So seriously, let’s start telling these freedom abusers what they’re really about. They’re really about being happy to leave you at the mercy of criminals. They’re really happy to see you turn into a criminal yourself, because if you insist on protecting yourself in their world, that is what you’d be. They’re really happy to blame the law abiding rather than the law breaking, because they are the victims of society and law abiders are just winners in lifes lottery.

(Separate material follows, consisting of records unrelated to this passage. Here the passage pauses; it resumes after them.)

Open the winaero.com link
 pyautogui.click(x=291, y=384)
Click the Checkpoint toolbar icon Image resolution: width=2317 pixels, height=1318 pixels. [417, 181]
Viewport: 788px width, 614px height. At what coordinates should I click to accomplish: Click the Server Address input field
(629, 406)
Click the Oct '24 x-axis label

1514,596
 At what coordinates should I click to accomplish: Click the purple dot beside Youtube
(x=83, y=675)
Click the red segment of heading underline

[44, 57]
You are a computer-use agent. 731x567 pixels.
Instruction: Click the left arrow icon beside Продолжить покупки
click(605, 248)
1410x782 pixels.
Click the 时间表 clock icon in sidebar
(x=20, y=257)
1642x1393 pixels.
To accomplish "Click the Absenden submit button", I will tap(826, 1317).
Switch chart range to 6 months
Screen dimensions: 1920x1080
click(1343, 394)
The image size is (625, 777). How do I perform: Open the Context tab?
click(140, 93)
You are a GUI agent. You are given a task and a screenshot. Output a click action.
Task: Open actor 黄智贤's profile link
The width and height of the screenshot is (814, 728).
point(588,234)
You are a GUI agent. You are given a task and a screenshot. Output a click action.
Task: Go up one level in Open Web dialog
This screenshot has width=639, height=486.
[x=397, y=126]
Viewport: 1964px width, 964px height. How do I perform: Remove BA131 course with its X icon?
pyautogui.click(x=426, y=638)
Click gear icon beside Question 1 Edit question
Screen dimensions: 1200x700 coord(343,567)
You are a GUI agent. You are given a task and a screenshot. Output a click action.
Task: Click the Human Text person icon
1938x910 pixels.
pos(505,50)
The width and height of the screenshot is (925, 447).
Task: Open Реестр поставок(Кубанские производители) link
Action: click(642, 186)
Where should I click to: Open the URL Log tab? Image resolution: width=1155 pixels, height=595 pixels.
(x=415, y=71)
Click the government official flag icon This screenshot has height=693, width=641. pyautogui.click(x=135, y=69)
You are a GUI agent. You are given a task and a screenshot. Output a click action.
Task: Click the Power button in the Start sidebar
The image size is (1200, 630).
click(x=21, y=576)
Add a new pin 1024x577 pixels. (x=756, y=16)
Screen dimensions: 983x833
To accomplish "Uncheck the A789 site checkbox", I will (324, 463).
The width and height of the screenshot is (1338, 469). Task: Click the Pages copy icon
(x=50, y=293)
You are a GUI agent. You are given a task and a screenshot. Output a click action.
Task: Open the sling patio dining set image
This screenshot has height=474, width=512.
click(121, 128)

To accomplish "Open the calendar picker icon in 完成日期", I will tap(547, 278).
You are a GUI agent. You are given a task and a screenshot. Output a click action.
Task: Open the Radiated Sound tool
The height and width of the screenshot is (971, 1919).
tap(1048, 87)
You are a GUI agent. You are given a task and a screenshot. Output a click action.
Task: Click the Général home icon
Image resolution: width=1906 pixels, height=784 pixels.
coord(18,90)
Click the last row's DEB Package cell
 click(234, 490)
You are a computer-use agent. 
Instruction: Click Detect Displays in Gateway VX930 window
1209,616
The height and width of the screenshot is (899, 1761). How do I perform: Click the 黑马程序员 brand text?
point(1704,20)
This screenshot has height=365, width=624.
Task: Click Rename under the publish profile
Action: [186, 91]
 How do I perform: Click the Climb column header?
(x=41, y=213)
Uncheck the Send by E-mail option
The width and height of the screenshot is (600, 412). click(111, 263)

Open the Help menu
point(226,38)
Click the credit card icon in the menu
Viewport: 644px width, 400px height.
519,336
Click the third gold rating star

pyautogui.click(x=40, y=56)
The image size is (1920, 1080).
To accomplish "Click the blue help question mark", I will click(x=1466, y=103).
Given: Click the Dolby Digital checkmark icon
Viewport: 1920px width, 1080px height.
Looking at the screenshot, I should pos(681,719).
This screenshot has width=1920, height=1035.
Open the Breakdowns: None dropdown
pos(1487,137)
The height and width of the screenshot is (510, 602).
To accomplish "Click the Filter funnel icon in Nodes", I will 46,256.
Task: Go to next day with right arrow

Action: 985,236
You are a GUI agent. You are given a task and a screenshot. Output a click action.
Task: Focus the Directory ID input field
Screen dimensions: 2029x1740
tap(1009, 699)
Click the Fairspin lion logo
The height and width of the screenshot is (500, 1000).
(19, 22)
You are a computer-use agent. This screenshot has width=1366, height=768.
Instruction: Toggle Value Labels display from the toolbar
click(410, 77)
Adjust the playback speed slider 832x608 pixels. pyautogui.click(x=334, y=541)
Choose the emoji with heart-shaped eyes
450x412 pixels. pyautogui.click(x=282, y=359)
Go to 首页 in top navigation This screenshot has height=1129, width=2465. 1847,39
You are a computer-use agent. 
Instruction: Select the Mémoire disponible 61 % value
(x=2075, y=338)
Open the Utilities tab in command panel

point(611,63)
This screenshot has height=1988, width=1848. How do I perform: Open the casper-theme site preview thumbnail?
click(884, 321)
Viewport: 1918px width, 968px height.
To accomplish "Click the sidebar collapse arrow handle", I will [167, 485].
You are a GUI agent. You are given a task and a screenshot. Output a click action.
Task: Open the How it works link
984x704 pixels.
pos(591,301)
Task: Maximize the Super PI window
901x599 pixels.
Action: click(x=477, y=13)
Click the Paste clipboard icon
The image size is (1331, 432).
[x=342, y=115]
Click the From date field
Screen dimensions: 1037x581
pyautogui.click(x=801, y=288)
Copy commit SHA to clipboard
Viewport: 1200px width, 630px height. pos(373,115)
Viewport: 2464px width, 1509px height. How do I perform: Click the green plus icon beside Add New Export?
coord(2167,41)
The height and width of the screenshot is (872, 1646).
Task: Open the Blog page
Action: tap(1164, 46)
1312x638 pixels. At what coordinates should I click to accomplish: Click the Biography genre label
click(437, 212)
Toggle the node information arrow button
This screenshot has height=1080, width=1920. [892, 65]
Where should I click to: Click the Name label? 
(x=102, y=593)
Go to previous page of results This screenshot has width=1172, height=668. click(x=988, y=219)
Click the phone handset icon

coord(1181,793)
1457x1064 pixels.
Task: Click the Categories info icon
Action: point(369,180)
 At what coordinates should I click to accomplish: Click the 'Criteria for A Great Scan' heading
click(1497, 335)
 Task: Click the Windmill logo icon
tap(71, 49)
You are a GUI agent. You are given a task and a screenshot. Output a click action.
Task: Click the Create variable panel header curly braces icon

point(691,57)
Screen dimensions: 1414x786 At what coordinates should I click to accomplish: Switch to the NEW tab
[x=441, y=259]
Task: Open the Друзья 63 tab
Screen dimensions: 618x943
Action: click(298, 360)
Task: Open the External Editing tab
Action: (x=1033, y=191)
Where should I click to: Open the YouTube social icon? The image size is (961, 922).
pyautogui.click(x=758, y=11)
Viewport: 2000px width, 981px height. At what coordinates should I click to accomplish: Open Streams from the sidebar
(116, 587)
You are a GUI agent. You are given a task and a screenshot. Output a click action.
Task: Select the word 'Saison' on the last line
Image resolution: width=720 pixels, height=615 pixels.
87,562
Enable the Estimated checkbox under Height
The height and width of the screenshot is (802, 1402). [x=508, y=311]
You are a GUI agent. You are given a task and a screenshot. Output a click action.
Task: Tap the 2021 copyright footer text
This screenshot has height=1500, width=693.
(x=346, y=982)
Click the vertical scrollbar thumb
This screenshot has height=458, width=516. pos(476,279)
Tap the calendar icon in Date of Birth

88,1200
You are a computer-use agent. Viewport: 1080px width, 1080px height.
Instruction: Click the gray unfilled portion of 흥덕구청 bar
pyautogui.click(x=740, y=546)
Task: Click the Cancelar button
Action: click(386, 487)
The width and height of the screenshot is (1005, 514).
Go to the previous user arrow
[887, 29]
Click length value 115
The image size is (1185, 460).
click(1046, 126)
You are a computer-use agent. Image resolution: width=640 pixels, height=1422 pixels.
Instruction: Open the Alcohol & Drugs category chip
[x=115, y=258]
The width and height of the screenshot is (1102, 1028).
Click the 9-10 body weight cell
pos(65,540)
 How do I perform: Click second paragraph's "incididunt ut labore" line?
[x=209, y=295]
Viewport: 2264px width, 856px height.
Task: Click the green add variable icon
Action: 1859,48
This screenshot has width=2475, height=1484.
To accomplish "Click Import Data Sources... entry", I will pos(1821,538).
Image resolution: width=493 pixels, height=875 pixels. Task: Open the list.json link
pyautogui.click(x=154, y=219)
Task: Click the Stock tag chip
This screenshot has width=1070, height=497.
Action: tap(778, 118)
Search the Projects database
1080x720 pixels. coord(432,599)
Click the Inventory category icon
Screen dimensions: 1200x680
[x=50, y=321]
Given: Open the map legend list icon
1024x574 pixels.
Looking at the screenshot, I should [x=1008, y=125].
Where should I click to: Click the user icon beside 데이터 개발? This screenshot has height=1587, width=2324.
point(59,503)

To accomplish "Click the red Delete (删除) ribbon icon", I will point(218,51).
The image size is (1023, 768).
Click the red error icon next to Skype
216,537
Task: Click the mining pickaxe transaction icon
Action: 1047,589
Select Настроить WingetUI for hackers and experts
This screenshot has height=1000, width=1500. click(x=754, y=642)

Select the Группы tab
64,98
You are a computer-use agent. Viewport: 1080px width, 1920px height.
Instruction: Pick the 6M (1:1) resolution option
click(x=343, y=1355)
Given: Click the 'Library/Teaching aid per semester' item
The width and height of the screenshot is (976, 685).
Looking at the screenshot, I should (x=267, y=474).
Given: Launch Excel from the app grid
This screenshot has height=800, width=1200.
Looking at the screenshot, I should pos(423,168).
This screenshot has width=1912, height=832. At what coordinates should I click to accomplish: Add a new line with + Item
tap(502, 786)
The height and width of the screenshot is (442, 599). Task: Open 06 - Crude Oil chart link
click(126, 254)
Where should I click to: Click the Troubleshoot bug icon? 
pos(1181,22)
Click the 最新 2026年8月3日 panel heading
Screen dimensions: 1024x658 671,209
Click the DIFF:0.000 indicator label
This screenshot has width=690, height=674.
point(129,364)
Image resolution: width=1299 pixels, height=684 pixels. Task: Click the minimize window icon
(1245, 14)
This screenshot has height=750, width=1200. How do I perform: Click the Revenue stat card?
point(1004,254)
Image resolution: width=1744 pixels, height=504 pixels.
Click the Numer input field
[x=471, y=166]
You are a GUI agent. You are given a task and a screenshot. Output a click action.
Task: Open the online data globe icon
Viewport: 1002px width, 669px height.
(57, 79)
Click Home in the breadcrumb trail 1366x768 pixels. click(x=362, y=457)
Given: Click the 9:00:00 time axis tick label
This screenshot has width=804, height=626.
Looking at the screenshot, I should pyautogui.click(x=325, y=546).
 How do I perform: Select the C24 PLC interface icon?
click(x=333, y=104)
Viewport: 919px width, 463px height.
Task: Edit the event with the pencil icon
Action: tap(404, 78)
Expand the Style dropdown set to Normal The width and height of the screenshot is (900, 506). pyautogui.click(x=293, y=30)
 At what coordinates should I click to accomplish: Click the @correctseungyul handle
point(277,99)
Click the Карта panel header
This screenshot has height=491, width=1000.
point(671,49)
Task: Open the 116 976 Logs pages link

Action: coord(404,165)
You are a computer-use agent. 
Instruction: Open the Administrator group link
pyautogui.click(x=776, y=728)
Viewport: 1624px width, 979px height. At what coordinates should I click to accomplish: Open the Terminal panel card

As a younger man I had a different view on gun control. I was a western movie fanatic and I always remembered the signs as the gunslingers rode into town “NO GUNS ALLOWED” and the sheriff would make them leave their guns at the saloon. And I knew that the “shootout” was really a great rarity. So counties and towns deciding for themselves what to do about guns seemed a pretty consistent American notion. But then there was that pesky Civil War I forgot about. And that 14th Amendment where we realized that basic freedoms of speech and assembly, and private property, couldn’t be guaranteed among the states and the 14th amendment was created so that all the enumerated rights would apply to the states as well. All of them.

And that’s where the argument with myself fell apart and the truth became clear.

Do I have a gun safe? You bet. Do I know how to shoot? You bet. Will I teach my child to shoot? At least as much as she needs to to operate one safely, then no more unless she asks.

Will I teach her to boycott kill zones that mark their doors “no guns allowed”? You bet. Will I show her the difference between a school rampage where guns are banned and one where a student defended themselves and others?

You bet. Good luck to the rest of you.